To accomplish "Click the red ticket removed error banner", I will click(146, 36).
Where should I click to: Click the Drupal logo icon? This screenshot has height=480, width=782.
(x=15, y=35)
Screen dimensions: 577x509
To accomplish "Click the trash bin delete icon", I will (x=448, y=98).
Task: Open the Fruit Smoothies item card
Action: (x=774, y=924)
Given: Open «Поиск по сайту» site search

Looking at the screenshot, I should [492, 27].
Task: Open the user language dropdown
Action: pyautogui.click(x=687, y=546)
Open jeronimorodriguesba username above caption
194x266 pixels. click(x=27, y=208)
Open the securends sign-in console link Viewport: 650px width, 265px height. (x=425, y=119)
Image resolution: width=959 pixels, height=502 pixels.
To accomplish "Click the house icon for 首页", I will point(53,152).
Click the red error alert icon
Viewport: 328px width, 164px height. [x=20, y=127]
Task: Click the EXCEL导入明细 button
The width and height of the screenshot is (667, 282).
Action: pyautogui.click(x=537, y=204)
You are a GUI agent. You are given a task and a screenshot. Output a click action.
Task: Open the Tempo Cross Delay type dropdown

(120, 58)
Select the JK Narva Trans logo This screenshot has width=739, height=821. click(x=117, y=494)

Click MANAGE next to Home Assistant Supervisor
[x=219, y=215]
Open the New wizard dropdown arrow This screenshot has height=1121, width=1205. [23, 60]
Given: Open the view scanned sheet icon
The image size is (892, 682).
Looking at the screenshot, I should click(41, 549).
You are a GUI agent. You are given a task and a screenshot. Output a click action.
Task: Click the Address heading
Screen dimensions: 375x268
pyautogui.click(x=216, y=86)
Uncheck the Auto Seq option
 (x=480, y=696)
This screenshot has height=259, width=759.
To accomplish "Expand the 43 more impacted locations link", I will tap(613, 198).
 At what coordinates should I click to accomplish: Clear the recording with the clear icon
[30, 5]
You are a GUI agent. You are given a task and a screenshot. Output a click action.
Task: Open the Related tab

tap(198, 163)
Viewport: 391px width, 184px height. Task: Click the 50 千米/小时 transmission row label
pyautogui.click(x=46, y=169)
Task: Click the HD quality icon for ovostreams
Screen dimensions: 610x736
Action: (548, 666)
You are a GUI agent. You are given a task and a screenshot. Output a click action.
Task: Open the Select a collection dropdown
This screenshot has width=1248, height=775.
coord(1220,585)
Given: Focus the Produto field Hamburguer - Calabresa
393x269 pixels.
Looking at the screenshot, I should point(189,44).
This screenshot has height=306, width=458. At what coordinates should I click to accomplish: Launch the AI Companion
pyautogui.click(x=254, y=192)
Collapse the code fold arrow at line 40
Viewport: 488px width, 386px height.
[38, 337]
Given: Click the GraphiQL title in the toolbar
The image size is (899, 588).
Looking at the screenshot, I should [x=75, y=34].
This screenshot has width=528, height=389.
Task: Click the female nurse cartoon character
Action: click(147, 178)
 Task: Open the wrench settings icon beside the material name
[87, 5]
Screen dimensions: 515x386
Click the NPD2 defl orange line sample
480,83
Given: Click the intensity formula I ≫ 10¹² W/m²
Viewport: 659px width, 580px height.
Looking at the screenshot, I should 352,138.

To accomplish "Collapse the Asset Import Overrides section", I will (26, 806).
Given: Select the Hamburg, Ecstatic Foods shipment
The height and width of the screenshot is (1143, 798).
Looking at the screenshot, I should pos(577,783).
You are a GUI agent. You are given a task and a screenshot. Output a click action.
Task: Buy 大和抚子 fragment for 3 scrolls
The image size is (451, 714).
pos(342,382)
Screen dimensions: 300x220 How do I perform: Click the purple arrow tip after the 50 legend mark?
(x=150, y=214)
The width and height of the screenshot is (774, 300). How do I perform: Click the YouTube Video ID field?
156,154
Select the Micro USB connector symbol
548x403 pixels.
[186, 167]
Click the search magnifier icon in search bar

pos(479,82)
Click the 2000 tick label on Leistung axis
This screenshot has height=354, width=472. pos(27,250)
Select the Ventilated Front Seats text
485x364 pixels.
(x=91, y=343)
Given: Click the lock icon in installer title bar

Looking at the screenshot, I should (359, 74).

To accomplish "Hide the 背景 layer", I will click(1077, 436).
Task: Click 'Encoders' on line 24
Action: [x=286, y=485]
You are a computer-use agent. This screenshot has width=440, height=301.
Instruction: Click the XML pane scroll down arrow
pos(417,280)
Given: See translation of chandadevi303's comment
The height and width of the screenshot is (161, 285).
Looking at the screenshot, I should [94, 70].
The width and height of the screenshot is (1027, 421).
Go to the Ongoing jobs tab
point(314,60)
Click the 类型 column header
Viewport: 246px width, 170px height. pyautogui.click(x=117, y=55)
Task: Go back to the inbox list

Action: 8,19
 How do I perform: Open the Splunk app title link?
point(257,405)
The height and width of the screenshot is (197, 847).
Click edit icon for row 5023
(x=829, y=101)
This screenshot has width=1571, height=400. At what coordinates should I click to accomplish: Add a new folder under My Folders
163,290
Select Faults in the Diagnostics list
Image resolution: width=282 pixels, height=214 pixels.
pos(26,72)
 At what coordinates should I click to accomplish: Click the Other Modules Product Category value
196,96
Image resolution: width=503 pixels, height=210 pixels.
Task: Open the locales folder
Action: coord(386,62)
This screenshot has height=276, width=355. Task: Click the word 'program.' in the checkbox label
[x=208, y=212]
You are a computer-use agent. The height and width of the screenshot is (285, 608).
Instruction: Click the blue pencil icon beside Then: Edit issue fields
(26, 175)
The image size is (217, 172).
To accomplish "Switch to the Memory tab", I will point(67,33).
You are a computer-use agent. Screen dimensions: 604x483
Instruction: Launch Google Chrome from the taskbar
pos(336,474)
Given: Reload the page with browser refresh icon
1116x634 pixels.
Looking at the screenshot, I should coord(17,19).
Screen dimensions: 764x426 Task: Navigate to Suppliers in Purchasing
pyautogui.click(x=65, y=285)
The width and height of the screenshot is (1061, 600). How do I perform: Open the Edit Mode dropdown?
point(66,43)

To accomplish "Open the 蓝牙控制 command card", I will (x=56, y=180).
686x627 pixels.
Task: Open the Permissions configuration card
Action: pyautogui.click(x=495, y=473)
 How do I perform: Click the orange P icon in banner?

• PROBLEM REQUIREMENTS: What you return must match the records above exactly.

• EXERCISE RESPONSE:
To accomplish "Click the red ticket removed error banner", I will click(146, 36).
Where should I click to: Click the Drupal logo icon? This screenshot has height=480, width=782.
(x=15, y=35)
Screen dimensions: 577x509
To accomplish "Click the trash bin delete icon", I will (x=448, y=98).
Task: Open the Fruit Smoothies item card
Action: (x=774, y=924)
Given: Open «Поиск по сайту» site search

Looking at the screenshot, I should [492, 27].
Task: Open the user language dropdown
Action: pyautogui.click(x=687, y=546)
Open jeronimorodriguesba username above caption
194x266 pixels. click(x=27, y=208)
Open the securends sign-in console link Viewport: 650px width, 265px height. (x=425, y=119)
Image resolution: width=959 pixels, height=502 pixels.
To accomplish "Click the house icon for 首页", I will point(53,152).
Click the red error alert icon
Viewport: 328px width, 164px height. [x=20, y=127]
Task: Click the EXCEL导入明细 button
The width and height of the screenshot is (667, 282).
Action: pyautogui.click(x=537, y=204)
You are a GUI agent. You are given a task and a screenshot. Output a click action.
Task: Open the Tempo Cross Delay type dropdown

(120, 58)
Select the JK Narva Trans logo This screenshot has width=739, height=821. click(x=117, y=494)

Click MANAGE next to Home Assistant Supervisor
[x=219, y=215]
Open the New wizard dropdown arrow This screenshot has height=1121, width=1205. [23, 60]
Given: Open the view scanned sheet icon
The image size is (892, 682).
Looking at the screenshot, I should click(41, 549).
You are a GUI agent. You are given a task and a screenshot. Output a click action.
Task: Click the Address heading
Screen dimensions: 375x268
pyautogui.click(x=216, y=86)
Uncheck the Auto Seq option
 (x=480, y=696)
This screenshot has height=259, width=759.
To accomplish "Expand the 43 more impacted locations link", I will tap(613, 198).
 At what coordinates should I click to accomplish: Clear the recording with the clear icon
[30, 5]
You are a GUI agent. You are given a task and a screenshot. Output a click action.
Task: Open the Related tab

tap(198, 163)
Viewport: 391px width, 184px height. Task: Click the 50 千米/小时 transmission row label
pyautogui.click(x=46, y=169)
Task: Click the HD quality icon for ovostreams
Screen dimensions: 610x736
Action: (548, 666)
You are a GUI agent. You are given a task and a screenshot. Output a click action.
Task: Open the Select a collection dropdown
This screenshot has width=1248, height=775.
coord(1220,585)
Given: Focus the Produto field Hamburguer - Calabresa
393x269 pixels.
Looking at the screenshot, I should point(189,44).
This screenshot has height=306, width=458. At what coordinates should I click to accomplish: Launch the AI Companion
pyautogui.click(x=254, y=192)
Collapse the code fold arrow at line 40
Viewport: 488px width, 386px height.
[38, 337]
Given: Click the GraphiQL title in the toolbar
The image size is (899, 588).
Looking at the screenshot, I should [x=75, y=34].
This screenshot has width=528, height=389.
Task: Click the female nurse cartoon character
Action: click(147, 178)
 Task: Open the wrench settings icon beside the material name
[87, 5]
Screen dimensions: 515x386
Click the NPD2 defl orange line sample
480,83
Given: Click the intensity formula I ≫ 10¹² W/m²
Viewport: 659px width, 580px height.
Looking at the screenshot, I should 352,138.

To accomplish "Collapse the Asset Import Overrides section", I will (26, 806).
Given: Select the Hamburg, Ecstatic Foods shipment
The height and width of the screenshot is (1143, 798).
Looking at the screenshot, I should pos(577,783).
You are a GUI agent. You are given a task and a screenshot. Output a click action.
Task: Buy 大和抚子 fragment for 3 scrolls
The image size is (451, 714).
pos(342,382)
Screen dimensions: 300x220 How do I perform: Click the purple arrow tip after the 50 legend mark?
(x=150, y=214)
The width and height of the screenshot is (774, 300). How do I perform: Click the YouTube Video ID field?
156,154
Select the Micro USB connector symbol
548x403 pixels.
[186, 167]
Click the search magnifier icon in search bar

pos(479,82)
Click the 2000 tick label on Leistung axis
This screenshot has height=354, width=472. pos(27,250)
Select the Ventilated Front Seats text
485x364 pixels.
(x=91, y=343)
Given: Click the lock icon in installer title bar

Looking at the screenshot, I should (359, 74).

To accomplish "Hide the 背景 layer", I will click(1077, 436).
Task: Click 'Encoders' on line 24
Action: [x=286, y=485]
You are a computer-use agent. This screenshot has width=440, height=301.
Instruction: Click the XML pane scroll down arrow
pos(417,280)
Given: See translation of chandadevi303's comment
The height and width of the screenshot is (161, 285).
Looking at the screenshot, I should [94, 70].
The width and height of the screenshot is (1027, 421).
Go to the Ongoing jobs tab
point(314,60)
Click the 类型 column header
Viewport: 246px width, 170px height. pyautogui.click(x=117, y=55)
Task: Go back to the inbox list

Action: 8,19
 How do I perform: Open the Splunk app title link?
point(257,405)
The height and width of the screenshot is (197, 847).
Click edit icon for row 5023
(x=829, y=101)
This screenshot has width=1571, height=400. At what coordinates should I click to accomplish: Add a new folder under My Folders
163,290
Select Faults in the Diagnostics list
Image resolution: width=282 pixels, height=214 pixels.
pos(26,72)
 At what coordinates should I click to accomplish: Click the Other Modules Product Category value
196,96
Image resolution: width=503 pixels, height=210 pixels.
Task: Open the locales folder
Action: coord(386,62)
This screenshot has height=276, width=355. Task: Click the word 'program.' in the checkbox label
[x=208, y=212]
You are a computer-use agent. The height and width of the screenshot is (285, 608).
Instruction: Click the blue pencil icon beside Then: Edit issue fields
(26, 175)
The image size is (217, 172).
To accomplish "Switch to the Memory tab", I will point(67,33).
You are a computer-use agent. Screen dimensions: 604x483
Instruction: Launch Google Chrome from the taskbar
pos(336,474)
Given: Reload the page with browser refresh icon
1116x634 pixels.
Looking at the screenshot, I should coord(17,19).
Screen dimensions: 764x426 Task: Navigate to Suppliers in Purchasing
pyautogui.click(x=65, y=285)
The width and height of the screenshot is (1061, 600). How do I perform: Open the Edit Mode dropdown?
point(66,43)

To accomplish "Open the 蓝牙控制 command card", I will (x=56, y=180).
686x627 pixels.
Task: Open the Permissions configuration card
Action: pyautogui.click(x=495, y=473)
 How do I perform: Click the orange P icon in banner?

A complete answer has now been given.